*WHAT NEEDS TO BE DONE*
Copy every line from the records below that carries the word "arrow".

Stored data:
────────────────────────────────────────
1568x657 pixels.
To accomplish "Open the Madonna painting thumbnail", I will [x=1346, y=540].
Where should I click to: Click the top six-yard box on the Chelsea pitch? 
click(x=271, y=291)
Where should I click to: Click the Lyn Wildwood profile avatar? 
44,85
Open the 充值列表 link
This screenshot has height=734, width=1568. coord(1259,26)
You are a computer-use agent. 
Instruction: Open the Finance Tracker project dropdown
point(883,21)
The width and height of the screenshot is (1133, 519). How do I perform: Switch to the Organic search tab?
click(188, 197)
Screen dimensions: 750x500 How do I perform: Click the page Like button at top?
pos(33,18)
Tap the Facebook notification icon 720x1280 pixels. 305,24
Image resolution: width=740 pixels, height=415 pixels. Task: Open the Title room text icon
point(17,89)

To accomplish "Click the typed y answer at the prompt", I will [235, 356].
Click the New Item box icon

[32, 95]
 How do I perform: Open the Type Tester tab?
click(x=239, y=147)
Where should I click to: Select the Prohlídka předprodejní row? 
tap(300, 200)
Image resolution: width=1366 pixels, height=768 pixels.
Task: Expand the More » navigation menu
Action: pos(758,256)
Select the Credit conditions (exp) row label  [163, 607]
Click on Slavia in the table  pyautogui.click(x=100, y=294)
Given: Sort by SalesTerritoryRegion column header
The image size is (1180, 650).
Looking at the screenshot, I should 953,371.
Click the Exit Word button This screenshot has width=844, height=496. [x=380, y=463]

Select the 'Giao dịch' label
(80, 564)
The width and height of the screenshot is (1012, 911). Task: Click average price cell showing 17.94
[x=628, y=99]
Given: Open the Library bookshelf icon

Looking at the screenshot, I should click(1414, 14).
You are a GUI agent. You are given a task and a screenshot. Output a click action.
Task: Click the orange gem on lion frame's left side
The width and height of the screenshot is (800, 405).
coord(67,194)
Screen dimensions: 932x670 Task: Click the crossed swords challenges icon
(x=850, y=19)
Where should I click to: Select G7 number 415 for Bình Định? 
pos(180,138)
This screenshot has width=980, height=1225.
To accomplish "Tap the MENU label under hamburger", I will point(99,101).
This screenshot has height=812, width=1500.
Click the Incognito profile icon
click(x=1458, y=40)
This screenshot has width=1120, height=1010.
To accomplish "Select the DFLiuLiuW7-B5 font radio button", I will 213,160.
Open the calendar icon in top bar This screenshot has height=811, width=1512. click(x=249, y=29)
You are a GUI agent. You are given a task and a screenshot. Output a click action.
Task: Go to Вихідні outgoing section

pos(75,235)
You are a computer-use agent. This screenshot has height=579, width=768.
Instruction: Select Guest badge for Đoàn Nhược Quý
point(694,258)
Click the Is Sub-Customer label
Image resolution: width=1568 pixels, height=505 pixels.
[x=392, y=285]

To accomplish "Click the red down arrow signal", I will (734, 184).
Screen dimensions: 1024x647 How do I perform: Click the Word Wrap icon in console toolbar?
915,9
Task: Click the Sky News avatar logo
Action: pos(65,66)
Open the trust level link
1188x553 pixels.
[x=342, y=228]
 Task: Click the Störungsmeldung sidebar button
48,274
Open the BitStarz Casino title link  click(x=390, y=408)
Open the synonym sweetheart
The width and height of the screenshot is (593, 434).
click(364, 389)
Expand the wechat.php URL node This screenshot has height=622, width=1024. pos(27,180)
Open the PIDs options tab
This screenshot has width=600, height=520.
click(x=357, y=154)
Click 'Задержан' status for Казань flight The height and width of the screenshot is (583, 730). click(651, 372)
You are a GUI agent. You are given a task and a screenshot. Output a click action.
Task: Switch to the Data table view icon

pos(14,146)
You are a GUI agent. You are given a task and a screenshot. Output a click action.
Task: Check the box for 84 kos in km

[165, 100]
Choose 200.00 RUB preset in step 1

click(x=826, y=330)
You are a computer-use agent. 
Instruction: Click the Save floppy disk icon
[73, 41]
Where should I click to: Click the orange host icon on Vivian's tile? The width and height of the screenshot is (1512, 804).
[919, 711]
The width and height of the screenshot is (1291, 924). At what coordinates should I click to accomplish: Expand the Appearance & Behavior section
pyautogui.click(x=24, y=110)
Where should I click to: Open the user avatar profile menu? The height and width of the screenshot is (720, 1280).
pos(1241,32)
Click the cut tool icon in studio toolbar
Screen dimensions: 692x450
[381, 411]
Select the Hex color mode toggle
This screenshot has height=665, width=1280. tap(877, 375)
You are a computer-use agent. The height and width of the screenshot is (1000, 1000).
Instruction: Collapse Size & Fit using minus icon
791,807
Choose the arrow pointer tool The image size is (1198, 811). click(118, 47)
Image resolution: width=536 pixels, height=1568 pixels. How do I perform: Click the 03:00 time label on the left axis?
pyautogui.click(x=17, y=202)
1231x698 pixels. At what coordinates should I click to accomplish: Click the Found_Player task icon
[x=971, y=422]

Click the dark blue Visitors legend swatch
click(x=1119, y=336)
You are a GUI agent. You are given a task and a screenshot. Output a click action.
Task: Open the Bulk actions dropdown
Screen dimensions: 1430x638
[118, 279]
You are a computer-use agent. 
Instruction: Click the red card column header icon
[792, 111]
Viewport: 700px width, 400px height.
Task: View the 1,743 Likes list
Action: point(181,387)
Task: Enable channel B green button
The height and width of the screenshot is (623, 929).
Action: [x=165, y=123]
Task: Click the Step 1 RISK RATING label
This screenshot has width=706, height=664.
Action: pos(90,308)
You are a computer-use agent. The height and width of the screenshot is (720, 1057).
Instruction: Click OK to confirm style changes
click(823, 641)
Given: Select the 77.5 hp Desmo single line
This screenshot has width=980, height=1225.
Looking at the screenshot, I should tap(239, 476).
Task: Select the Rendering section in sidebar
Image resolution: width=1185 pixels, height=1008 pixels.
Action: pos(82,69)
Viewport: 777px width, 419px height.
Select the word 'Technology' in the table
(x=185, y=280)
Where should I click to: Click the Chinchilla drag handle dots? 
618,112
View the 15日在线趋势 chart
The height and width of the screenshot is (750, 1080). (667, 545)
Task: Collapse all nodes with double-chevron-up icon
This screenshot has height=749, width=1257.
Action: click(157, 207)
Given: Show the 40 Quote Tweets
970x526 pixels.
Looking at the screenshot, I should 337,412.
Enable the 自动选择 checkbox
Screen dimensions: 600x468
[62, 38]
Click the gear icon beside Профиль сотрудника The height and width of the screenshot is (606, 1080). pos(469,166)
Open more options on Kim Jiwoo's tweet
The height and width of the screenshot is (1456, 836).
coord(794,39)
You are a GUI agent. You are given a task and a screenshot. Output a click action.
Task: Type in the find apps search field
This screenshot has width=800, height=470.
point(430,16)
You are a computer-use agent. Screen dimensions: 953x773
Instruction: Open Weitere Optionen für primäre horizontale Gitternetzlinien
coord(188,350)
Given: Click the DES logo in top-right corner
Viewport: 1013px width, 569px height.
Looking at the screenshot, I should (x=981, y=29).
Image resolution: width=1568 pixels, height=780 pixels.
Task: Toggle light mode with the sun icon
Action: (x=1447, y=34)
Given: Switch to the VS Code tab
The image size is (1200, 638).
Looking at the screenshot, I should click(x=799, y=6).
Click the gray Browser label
────────────────────────────────────────
*ANSWER TO THE EXERCISE*
To accomplish "Click the red down arrow signal", I will (734, 184).
Choose the arrow pointer tool The image size is (1198, 811). click(118, 47)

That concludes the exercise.